Military timepieces are, first and foremost, tools. From professional dive watches to nearly bullet-proof G Shocks, function must come before form on the battlefield. However, one notable watch was inspired by a groundbreaking military invention and went on to become an international fashion icon. We’re talking, of course, about the Cartier Tank.
Like the tracked, armored vehicle for which it’s named, the Cartier Tank traces its origin back to WWI. Trench warfare forced a virtual stalemate between the Allied and Central Powers, with neither able to make meaningful gains on each other. A solution was needed to break through enemy lines. That solution was the tank.
The British introduced the first tank with the Mark I. Armed and armored, it could cross no man’s land safely and crawl over enemy trenches with its tracks. The French further developed the tank concept with the Renault FT, the first tank to feature a fully rotating turret. According to company lore, it was the tracks of the FT that inspired Louis Cartier to design the Tank watch.
In 1918, WWI came to an end and the victorious Allied generals became international heroes. Keen to market his new watch, Cartier gifted his prototype Tank as a victory watch to the American Expeditionary Forces commander, General John Pershing. The Tank, with its strap integrated into the case’s vertical sidebars, balanced Roman numerals, railroad track minute markers and cabochon sapphire crown, went into production the next year with just six exclusive pieces sold in Paris.
In 1926, the Tank made its film debut on the wrist of Rudolph Valentino in The Son of the Sheik. It was also worn by Hollywood stars like Clark Gable and Fred Astaire.
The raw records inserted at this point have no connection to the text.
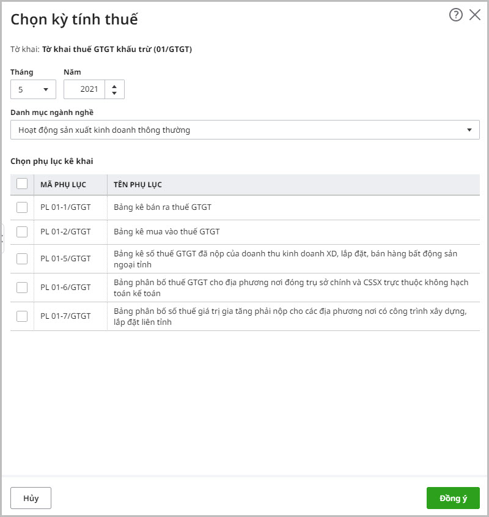Click the MÃ PHỤ LỤC column header
The height and width of the screenshot is (517, 489).
tap(63, 185)
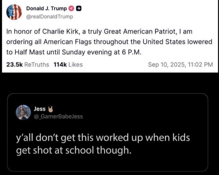This screenshot has height=175, width=219.
Task: View the 114k Likes list
Action: (x=68, y=65)
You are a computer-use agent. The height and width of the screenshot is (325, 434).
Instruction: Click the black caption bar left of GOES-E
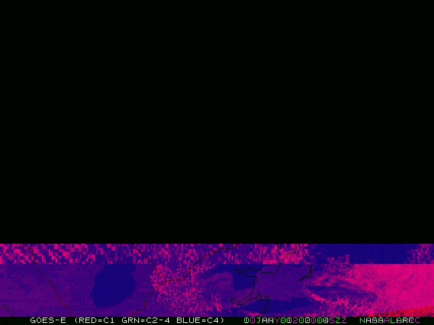(x=14, y=320)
However, the watch reached a new level of celebrity connection when it appeared on the wrist of First Lady Jackie Kennedy in 1963. In fact, her watch later sold at auction in June 2017 to Kim Kardashian for a whopping $379,500, the most expensive Cartier Tank ever auctioned.
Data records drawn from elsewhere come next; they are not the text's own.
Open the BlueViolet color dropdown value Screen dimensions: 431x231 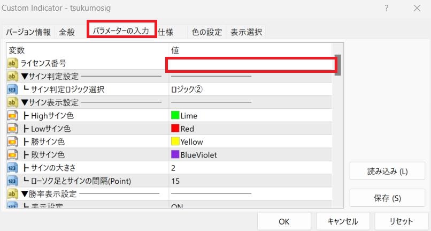tap(250, 155)
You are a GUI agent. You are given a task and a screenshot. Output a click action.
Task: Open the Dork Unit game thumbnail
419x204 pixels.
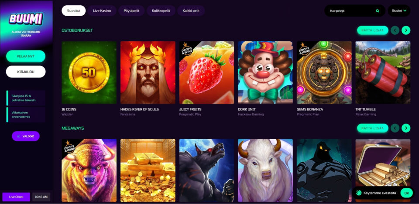(x=265, y=73)
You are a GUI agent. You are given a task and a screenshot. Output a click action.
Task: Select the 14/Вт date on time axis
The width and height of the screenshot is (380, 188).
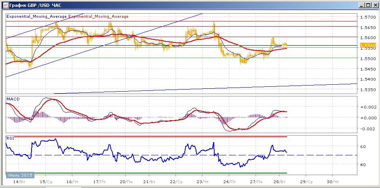[19, 182]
Following Jackie Kennedy, the Cartier Tank was seen on the wrists of other influential women including Princess Diana and Michelle Obama, who wore a Tank in her 2009 official First Lady portrait. The Tank has transcended its timekeeping roots and become a fashion piece in its own right. “I don’t wear a Tank to tell time,” artist Andy Warhol famously said. “In fact, I never wind it. I wear a Tank because it’s the watch to wear.”